Lagos, Nigeria, 20 September 2016: Global law firm Hogan Lovells hosted an art exhibition last week Thursday to showcase the artwork of one of Africa’s most respected artists, Professor Bruce Onobrakpeya, in association with the Lagos Court of Arbitration (LCA).

Onobrakpeya pioneered the famous modern art movement, Zaria Rebels, alongside Yusuf Grillo, Demas Nwoko and Uche Okeke.  He is also a master at creating art techniques, which showcases Nigeria’s rich culture and heritage. 
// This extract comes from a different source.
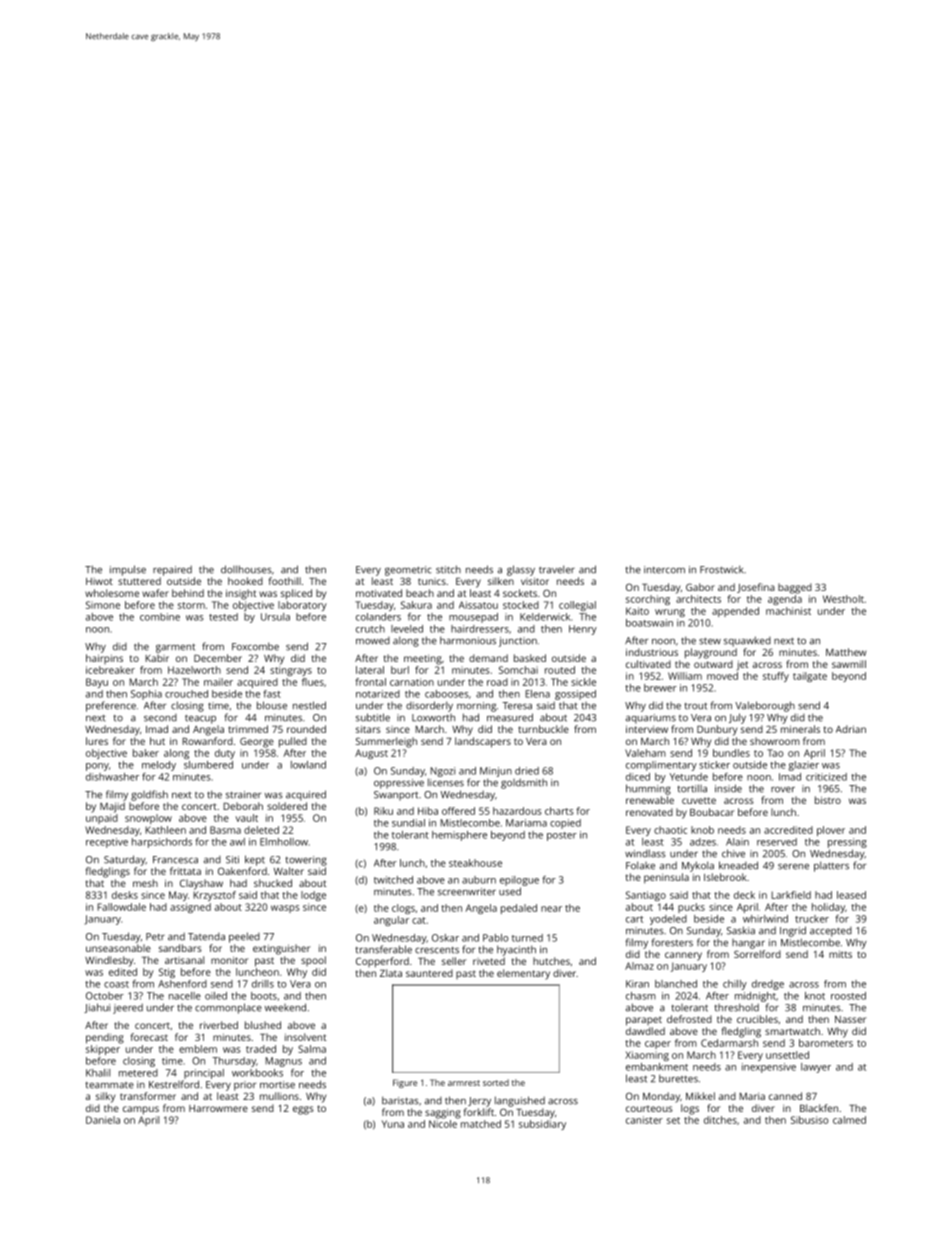 The image size is (952, 1233). What do you see at coordinates (721, 569) in the screenshot?
I see `Frostwick` at bounding box center [721, 569].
The exhibition, themed “Harmattan Workshop” was held at the Lagos Court of Arbitration following a press briefing with Hogan Lovells Africa team including their head of Africa, Andrew Skipper, the President of the Lagos Court of Arbitration, Yemi Candide-Johnson, Professor Bruce Onobrakpeya, and the curator of the exhibition, Sandra Obiago.  
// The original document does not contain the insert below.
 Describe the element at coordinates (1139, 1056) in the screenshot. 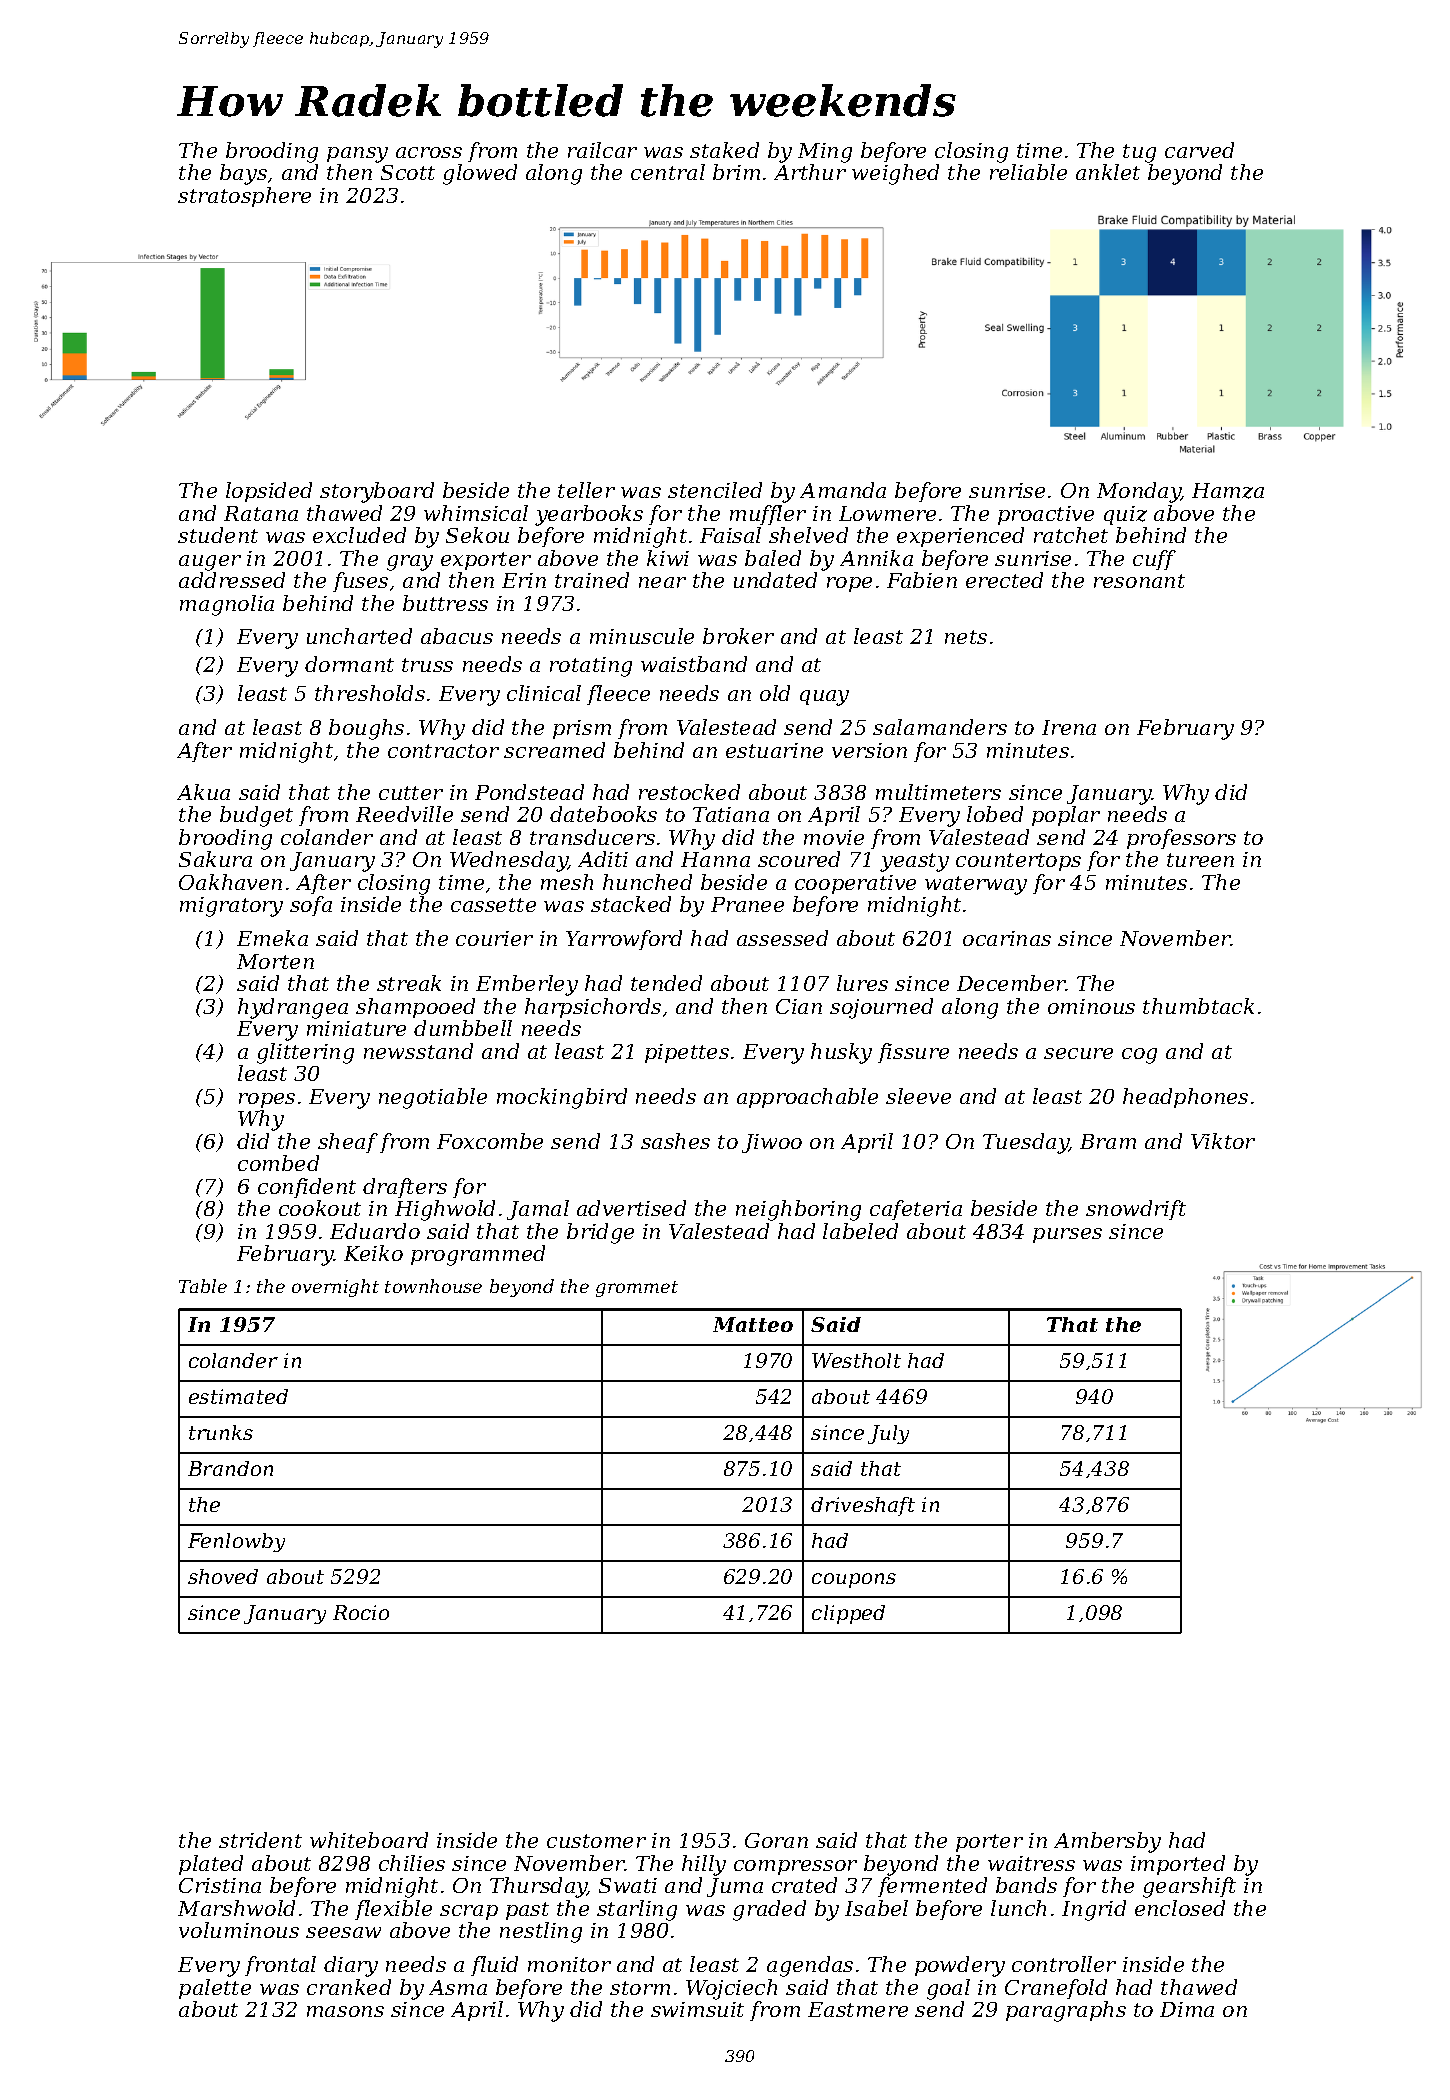

I see `cog` at that location.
Hogan Lovells, having been active in Africa for decades and a keen supporter of African art and culture, sponsored the exhibition which runs until Dec 15 2016. 

Commenting on the global firm’s interest in Nigerian Art, Head of the Africa practice Hogan Lovells and Board member of the Smithsonian National Museum of African Art, Andrew Skipper said: “Hogan Lovells has great respect for Africa and the Art of Africa. We support African culture for its uniqueness, beauty, and transformational quality. Professor Bruce is an inspiring artist and teacher whose works we are in awe of and who is changing the lives of the disempowered people across Nigeria who he trains.”
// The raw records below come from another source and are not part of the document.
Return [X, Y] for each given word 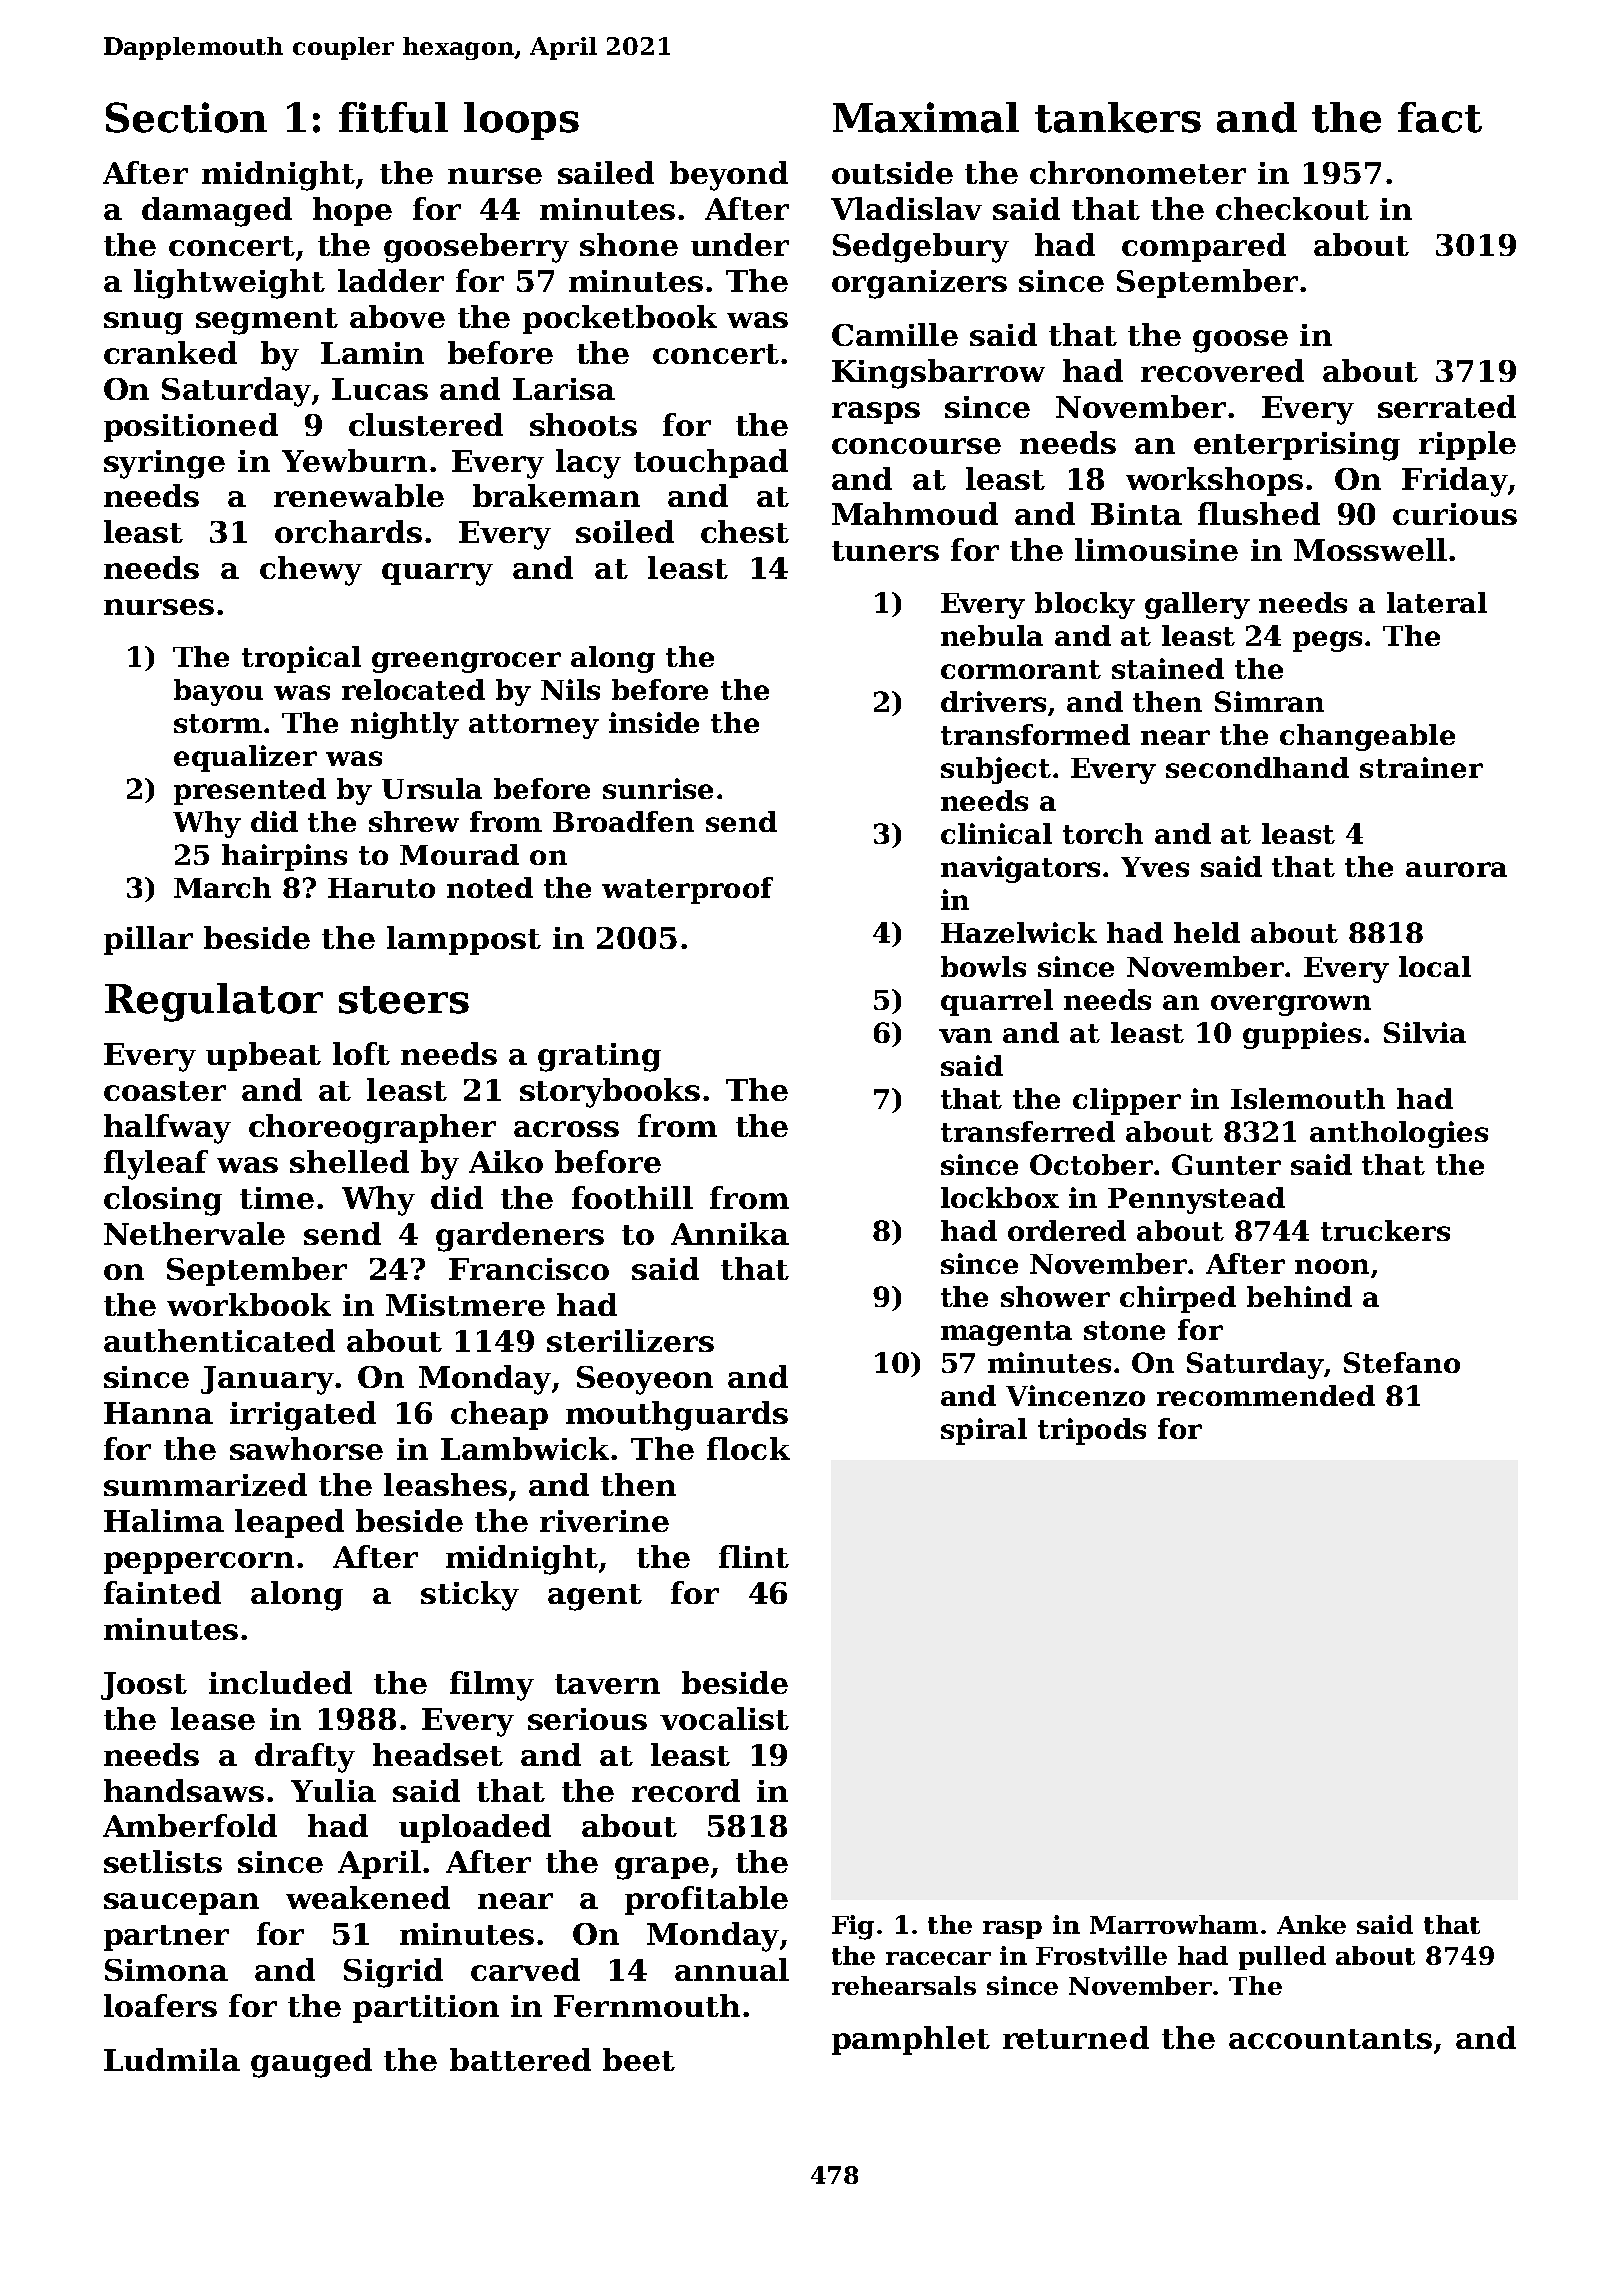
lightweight [229, 284]
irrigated [303, 1416]
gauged [311, 2063]
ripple [1467, 445]
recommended [1266, 1395]
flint [754, 1556]
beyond [729, 176]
Skipper further noted: “Nigeria is one of the key markets we operate in and when you understand the culture of people it is easier to do business with them.”

The Harmattan workshop was birthed in 1988 by Onobrakpeya when he decided to launch an informal training initiative for artists. 

According to Onobrakpeya, “The Harmattan workshop is an alternative source of art education. The artists have the freedom to express themselves without being bogged down by academic settings or expectations and are actually able to develop themselves. People in the rural areas also get access to learning that they would not normally have, and we are discovering people who are able to use their art to tell stories.”

During the press conference, there were several discussions about the potential importance of Art to the Nigerian economy as an alternative source of income, as well as the need for more corporate entities to invest in Art and Culture by supporting informal education centers and developing art in Nigeria.

The President of the Lagos Court of Arbitration, Yemi Candide-Johnson expressed the Lagos Court of Arbitration’s willingness to continue supporting Art & Culture in Nigeria, noting that the LCA opens its doors to art lovers to showcase art work, while challenging other corporates to do same. 

Commending Hogan Lovells sponsorship of the initiative, he said “Sponsorships like this shouldn’t be a one time initiative. It is important to find sponsors who are in it for the long term and Hogan Lovells is filling a huge vacuum in this regard by lending their support to this initiative.” 

Skipper reiterated Hogan Lovells commitment to investing in Nigeria despite the current economic challenges, “Hogan Lovells has a global view. We look at things in the long term and we know that Africa will be strong so it is critical for us to be here. Nigeria is a country where you simply cannot Not be in, and we are here for the long term”. 

The Harmattan workshop exhibition showcased 34 important artworks, highlighting Onobrakpeya’s artistic career spanning over 50 years, along with over 200 paintings, sculptures, ceramics and mixed media work created by 124 Nigerian and International artists who have attended the Harmattan workshops in Agbarah-Ottor, Delta State since 1998.